WHAT THE TASK ASKS> Rewrite the passage from the sentencing appeal, starting at "The Court has taken" and ending at "and substantive grounds.", with "defendant" replaced by "offender".

QUOTED PASSAGE>
* * * * * * *

The Court has taken a full look at the history of this defendant and all of the programs the Court has tried to use to help this defendant, and the Court finds that he's a violent person and cannot follow the rules and regulations for being on the streets and I will sentence you to two years in prison with no supervision to follow.

White now appeals the district court's sentence on procedural and substantive grounds.

“On appeal, we review a revocation sentence under the same 'deferential abuse-of-discretion' standard that applies to initial sentencing proceedings, considering both the 'procedural soundness of the district court's decision and the substantive reasonableness of the sentence imposed.”' United States v. Young, 640 F.3d 846, 848 (8th Cir. 2011) (per curiam) (quoting United States v. Thunder, 553 F.3d 605, 607 (8th Cir. 2009)). White first argues that the district court procedurally erred because it relied in part on his past arrests for which related charges were later dismissed. The district court, in forming the conclusion that White is a violent person, read through his litany of past offenses listed in the presentence investigation report (PSIR) from the 2010 conviction for which he was on supervised release. White pointed out to the district court that many of those incidents resulted in dismissed charges, and the district court responded that it was “going down all of your violent arrests and convictions.” White argues that it was improper for the district court to rely on allegations of past behavior that were not proven in a criminal proceeding. He relies on our decision in United States v. Richey, 758 F.3d 999 (8th Cir. 2014), for this proposition, in which we said that it is procedural error for a district court to “bas[e] a sentence on unproven, disputed allegations rather than facts.” Id. at 1002 (citing Gall v. United States, 552 U.S. 38, 50 (2007)).

* * * * * * *

DATASET>
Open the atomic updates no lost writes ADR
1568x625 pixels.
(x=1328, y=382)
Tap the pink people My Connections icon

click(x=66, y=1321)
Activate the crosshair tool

* * * * * * *

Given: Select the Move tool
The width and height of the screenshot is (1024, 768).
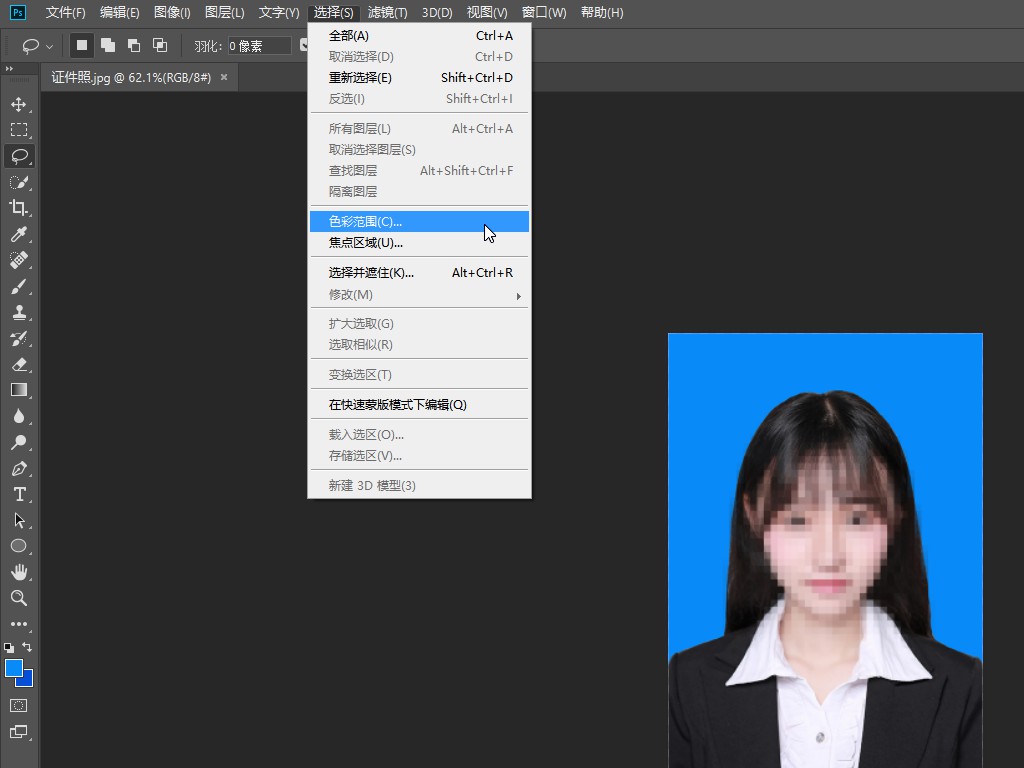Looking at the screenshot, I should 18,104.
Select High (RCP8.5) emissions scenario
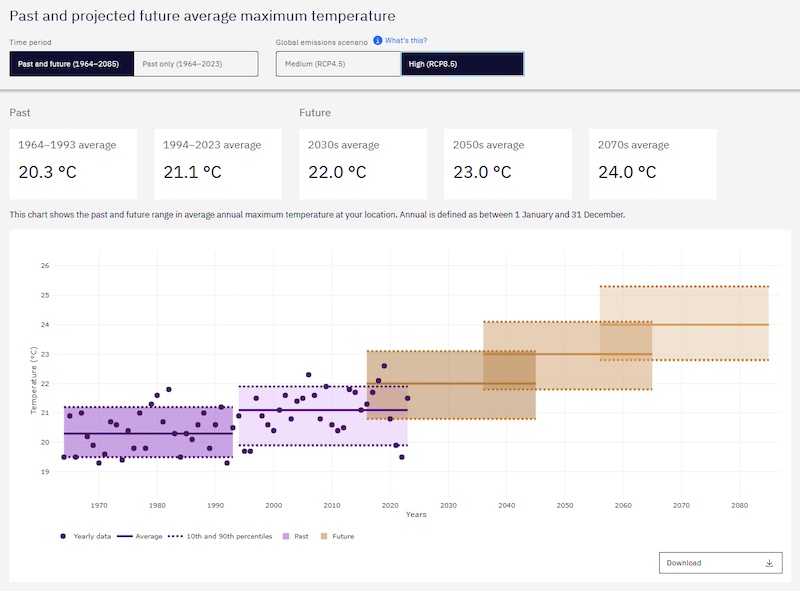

* * * * * * *

COMPLETED TASK>
The Court has taken a full look at the history of this offender and all of the programs the Court has tried to use to help this offender, and the Court finds that he's a violent person and cannot follow the rules and regulations for being on the streets and I will sentence you to two years in prison with no supervision to follow.

White now appeals the district court's sentence on procedural and substantive grounds.